Nachdem wir einige Zeit auf unseren Guide warten müssen, stellt sich heraus, dass ein Stromausfall die Abwicklung unserer chinesischen Reisegenehmigung behindert. Stromausfälle sind zu diese Jahreszeit keine Seltenheit, doch nahezu jedes Restaurant in Nepal hat einen eigenen Generator. Seltsam, doch uns bleibt nichts anders übrig als uns die Zeit zu vertreiben.

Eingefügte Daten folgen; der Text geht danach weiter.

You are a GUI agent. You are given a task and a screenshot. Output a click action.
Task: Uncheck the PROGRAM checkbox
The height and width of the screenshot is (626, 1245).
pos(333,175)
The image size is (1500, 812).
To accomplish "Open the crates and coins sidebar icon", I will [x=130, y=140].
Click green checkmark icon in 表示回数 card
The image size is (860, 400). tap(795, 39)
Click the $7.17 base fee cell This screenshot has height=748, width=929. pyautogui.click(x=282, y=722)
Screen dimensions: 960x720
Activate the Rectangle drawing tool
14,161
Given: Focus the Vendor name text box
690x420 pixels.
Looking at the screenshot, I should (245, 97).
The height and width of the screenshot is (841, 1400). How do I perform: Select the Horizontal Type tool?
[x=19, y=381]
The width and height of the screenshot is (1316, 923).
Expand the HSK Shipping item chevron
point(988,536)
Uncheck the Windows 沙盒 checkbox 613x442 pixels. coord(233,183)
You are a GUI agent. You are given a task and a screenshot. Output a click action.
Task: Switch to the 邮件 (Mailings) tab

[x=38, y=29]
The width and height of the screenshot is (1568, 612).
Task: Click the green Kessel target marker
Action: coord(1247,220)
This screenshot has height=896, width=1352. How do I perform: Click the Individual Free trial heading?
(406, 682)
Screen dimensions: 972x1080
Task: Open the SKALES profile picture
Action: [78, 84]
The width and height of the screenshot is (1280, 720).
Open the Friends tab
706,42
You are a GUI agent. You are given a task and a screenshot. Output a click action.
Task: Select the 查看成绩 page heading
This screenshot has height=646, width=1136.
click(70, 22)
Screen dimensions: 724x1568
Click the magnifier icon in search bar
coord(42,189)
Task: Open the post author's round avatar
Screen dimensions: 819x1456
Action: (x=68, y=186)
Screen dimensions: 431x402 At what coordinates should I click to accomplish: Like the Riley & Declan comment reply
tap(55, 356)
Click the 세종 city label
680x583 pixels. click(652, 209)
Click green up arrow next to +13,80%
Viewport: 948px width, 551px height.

Wir nutzen die Gelegenheit die vielen Menschen, die hier zu Fuß die Grenze passieren genauer zu beobachten. Was machen die Frauen hier eigentlich für komische Sachen? In Pappkartons tragen sich große Mengen an Reisschnaps und billigen Whisky über den chinesischen Zoll. Dann packen sie alles in Tücher und schnallen sich die Flaschen wie einen Munitionsgürtel um den Bauch. Als Tarnung bedecken Tücher und Kleidung die Ware, gerne auch zusätzlich noch ein Kind auf dem Rücken. Aber so blöd kann doch kein Grenzbeamter sein, um das nicht zu merken?! Zumal das Ganze für alle ersichtlich direkt vor dem chinesischen Custom stattfindet. Doch die Aktionen scheinen geduldet zu werden und es ist ein ungeschriebenes Gesetz, dass der Körper einer Person nicht kontrolliert wird. Diesen Hinweis hatten wir ebenfalls bekommen, und sollten ggf. Satelliten-Telefon und GPS in der Jackentasche über die Grenze tragen.
Der Whisky-Schmuggel ist ohnehin kein erträgliches Geschäft, meint Lagbar, unser Guide. Etwa 20 Eurocent pro Flasche Gewinn lässt sich damit erzielen. Ein Dutzend Flaschen zähle ich an der Hüfte einer nepalischen Frau. Für die Ärmsten der Armen immer noch ein lohnendes Geschäft.
Wir warten nun schon über 6 Stunden. Inzwischen ist es kurz vor sechs. Um 18:00 Uhr schließt die Grenze. Unser Guide erklärt uns, die Formalitäten wären nun abgeschlossen, aber wir dürften erst morgen mit den Fahrzeugen einreisen. Das dies völlig inakzeptabel ist vermittle ich dem zuständigen Grenzbeamten, weniger durch die Wort, die er nicht versteht, als viel mehr durch die Lautstärke meiner Erklärung.
Schließlich dürfen wir doch noch als letzte Grenzgänger an diesem Tag unter dem Schlagbaum hindurch huschen. Der Beamte vom Zoll erkennt unseren Wagen wieder und wir erkennen ihn. Wir lachen und bis auf die Fahrgestellnummern wird nichts kontrolliert. In 10min sind alle Fahrzeug über die Grenze.
Nach diesem anstrengenden Tag des Nichtstun übernachten wir in Zangmu, der chinsischen Grenzstadt wenige Kilometer vom Grenzposten entfernt. Zum Abschied essen wir ein letztes Mal nepalisch: Leckere Fried Pakora, frittierte Gemüsebällchen.
Nebenbei bemerkt haben wir heute den ersten Weihnachtsfeiertag. Durch den Grenzübergang, den gar nicht winterlichen Temperaturen und dem fehlenden Glühwein, kommt bei uns keine richtige Feststimmung auf, doch wir denken an unsere Familien zuhause, die nun wohl beim traditionellen Weihnachtsessen sitzen und wir freuen uns wieder in Tibet zu sein.